= Climate policy of China =

The climate policy of the People's Republic of China has a massive impact on global climate change, as China is the largest emitter of greenhouse gases in the world. Chinese plans to abide by carbon emission reduction goals involves peaking greenhouse gas emissions before 2030, and achieving carbon neutrality before 2060. Due to the buildup of solar power and the burning of coal, Chinese energy policy is closely related to its climate policy. There is also policy to adapt to climate change. Ding Xuexiang represented China at the 2023 United Nations Climate Change Conference in 2023, and may be influential in setting climate policy.

Chinese domestic policy is largely decided at a local or provincial level, with some guidance being provided by the national government. As such, policies meant to regulate businesses are usually enforced by city or provincial governments. Business has a clear relation to China's policy as well, as the country's focus on economic growth has shaped its energy needs and population demographics towards urban consumption, and has opened the country up to international markets since the 1970s. Since then, China has had to find balance between economic growth and counteracting climate change, which some claim that they lean towards the former.

There is a debate surrounding China's economic responsibilities in terms of climate change mitigation and efforts to mitigate climate change within China. In 2006, China surpassed the United States as the country with the highest total carbon dioxide (CO_{2}) emissions rate. As climate change is a crisis that affects the world at large, China has made international collaborations through the Paris Agreement and the Kyoto Protocol. Additionally, China's status as a world superpower has created unique relationships with other world superpowers, such as the United States. This, naturally, extends to their roles in action against the climate crisis, and thus developments in American climate policies stand to shape China's as well.

== Actors and institutions ==

Since 2000, rising emissions in China and the rest of world have eclipsed the output of the United States and Europe.

Per person, the United States generates carbon dioxide at a far faster rate than other primary regions.

In 2018, China established the Ministry of Ecology and Environment (MEE). A number of environmental policy functions were merged from other ministries into the MEE, including MEP functions, climate policy previously under the NDRC, and a number of environmental policy functions previously under the Ministry of Water Resources and the State Oceanic Administration. Pollutant and carbon emissions trading programs were also placed within the MEE's jurisdiction. In 2021, Ministry of Ecology and Environment published a White Paper on "Responding to Climate Change: China's Policies and Actions".

Beginning with a joint statement on the Kyoto Protocol in Bali in December 2007, Chinese non-governmental organizations (NGOs), in cooperation with international NGOs, assumed a more prominent role in efforts to mitigate climate change within China. NGO activity in China is restricted by government controls.

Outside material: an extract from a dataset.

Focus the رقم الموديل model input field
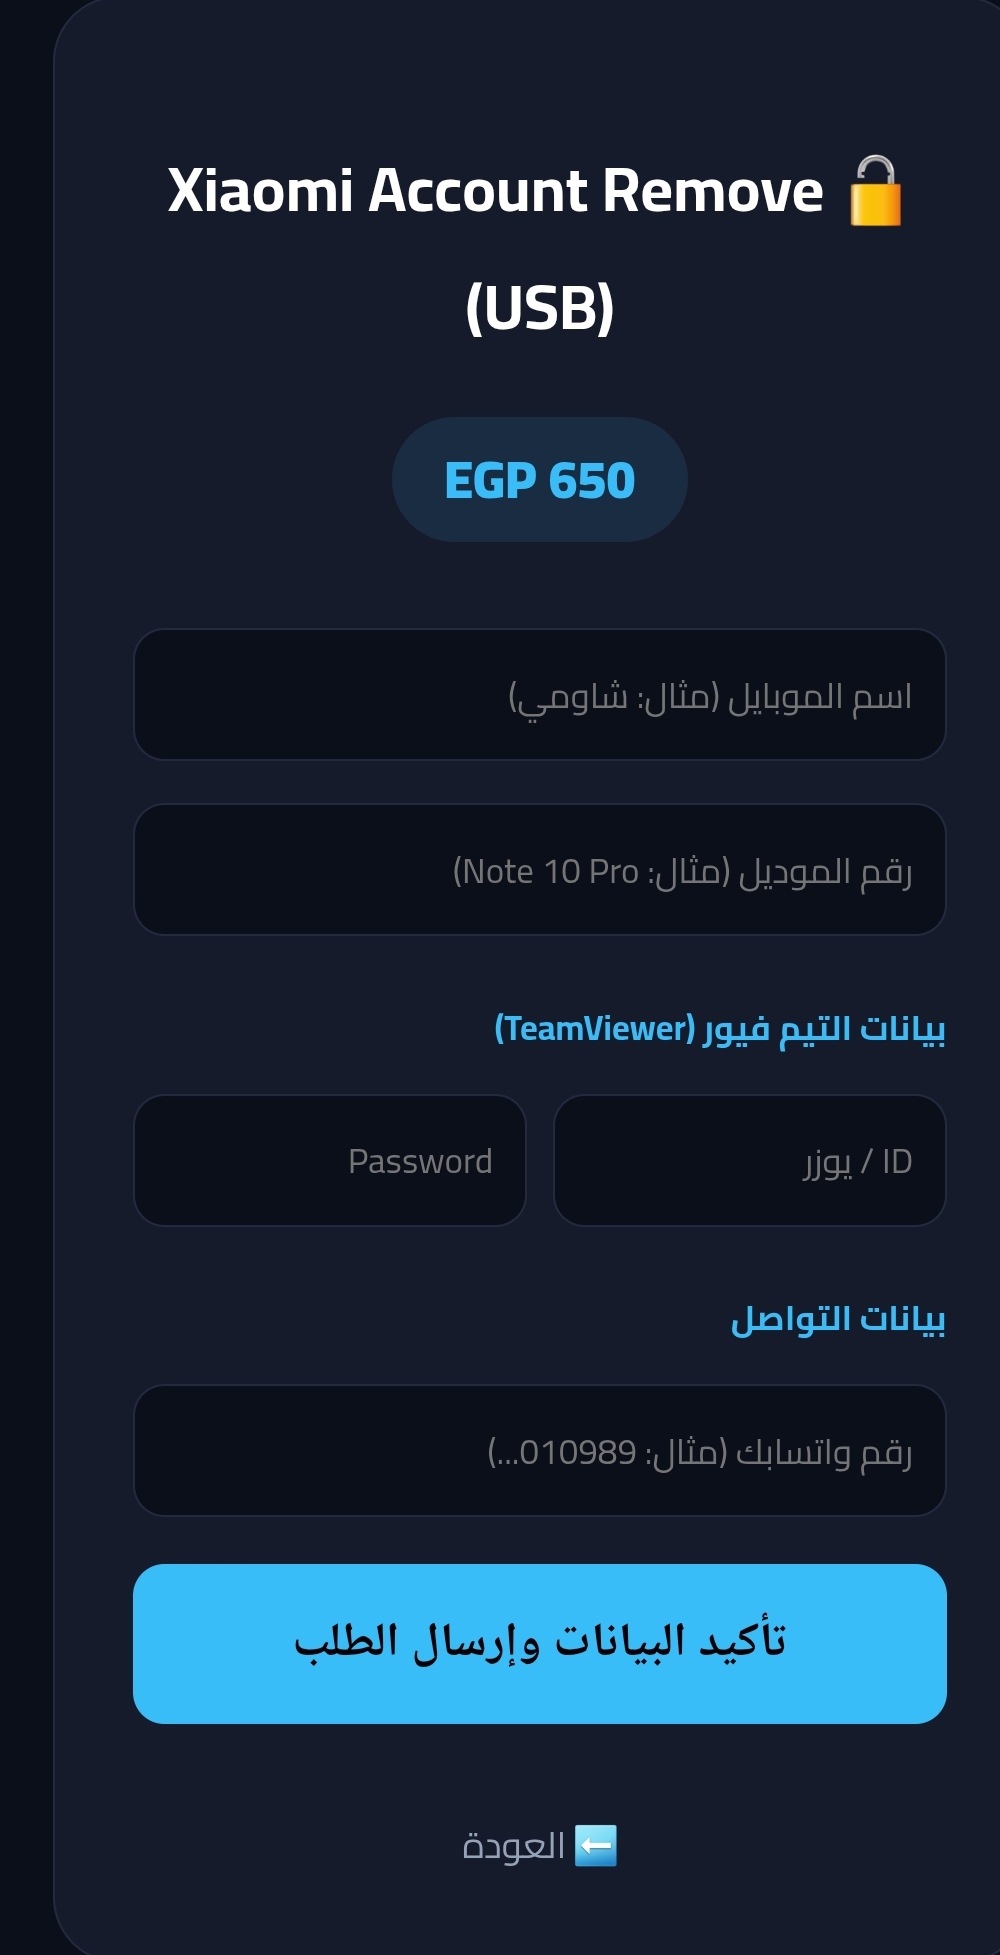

The Institute of Public and Environmental Affairs is attempting to persuade large GHG emitters, such as steelmakers in Hubei, to publish their emission figures.

== Greenhouse gas emissions ==
Its commitment to reducing its greenhouse gas emissions has been a major force in decreasing the global cost of wind and solar power, in turn helping the use of renewable energy to rise globally.

== Policy in relation to economic growth ==
=== Keeping emissions growth at less than GDP growth ===
Considering that energy consumption in most developed countries has usually grown faster than GDP during the early stages of industrialization, it is to China's credit that while its GDP has grown by 9.5% per year over the last 27 years, its emissions have increased by only about 5.4% per year, meaning that its carbon intensity (its carbon emissions per unit of GDP) has decreased during that time.

Between 2000 and 2020, China's CO_{2} emissions increased from approximately 3,385 million tonnes (Mt) to around 10,065 Mt, reflecting an average annual growth rate of about 5.4%. This means that while the economy expanded rapidly, the corresponding rise in CO_{2} emissions was comparatively moderate, resulting in a decrease in carbon intensity. Despite this progress, China's carbon intensity remains relatively high compared to other nations. In 2024, China reduced its carbon intensity by 3.4% due to a significant increase in renewable energy capacity; however, this fell short of the annual target of a 3.9% reduction. The country aims to cut carbon intensity by 18% between 2021 and 2025, striving to peak CO_{2} emissions before 2030. However, China has only achieved an 8% reduction from 2020 to 2024, making the 2025 goal challenging to attain.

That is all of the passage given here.